Prof. McWha was speaking to the New Times on the sidelines of the varsity’s first board meeting on Tuesday.
He said the amount is a bit higher than what was used to run all the six public institutions of higher learning that were merged to form the UR. He said the amount will be worth the investment given the changes that will be made.
Prof. McWha said the merger will help save funds that will be channeled into other areas that are important to the university.
“We are not necessarily requesting for money from the government but that’s how much money we will need to run the university. We are yet to decide where we can get this money from,” McWha said in an interview.
He and other members of the UR’s Board of Governors, including the chair, Prof. Paul Davenport, discussed the varsity’s strategic plan for the next fiscal year and plans to design its ten-year strategic plan.
For the next fiscal year, the Vice-Chancellor said the $100 million needed to run the university will come from different sources, including the government through the national budget.
“We expect to get money through research and consultancy. We also expect funds from the government, and sponsors, among other sources,” he said.
Through direct applications, the university will start admitting students next month for its next academic year that starts in September.
McWha said the university will admit about 10,000 new students every year. This includes domestic and foreign students.
Priorities for next academic year
With a goal to improve the quality of both teaching and research, the university plans to upgrade facilities for students, improve staff qualifications, and restructure some of the teaching programmes it offers.
Prof.
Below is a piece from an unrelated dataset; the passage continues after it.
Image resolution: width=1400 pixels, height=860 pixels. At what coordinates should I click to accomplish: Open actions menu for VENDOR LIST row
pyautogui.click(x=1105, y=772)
Davenport said the university has a responsibility to provide highly qualified workers to both Rwanda and the international community.
Davenport said there is need for UR to train qualified people in areas of energy, farming, food processing, and transportation, among other critical areas.
He said home-based research will be encouraged to ensure that the university is relevant to the Rwandan community.
Describing Rwanda as a country known internationally for its success in the provision of universal healthcare, Davenport sees the provision of quality higher education as another area that the country can be known for.
“Just as in health, in higher education we can show the tremendous advances you can make in a developing country with limited resources,” he said.
With seasoned scholars at the helm of its management, the UR is expected to ensure that students in higher learning institutions in Rwanda get better access to adequate study equipment, books, and more innovative and qualified lecturers.
The university was created last year as a merger of all public institutions of higher learning.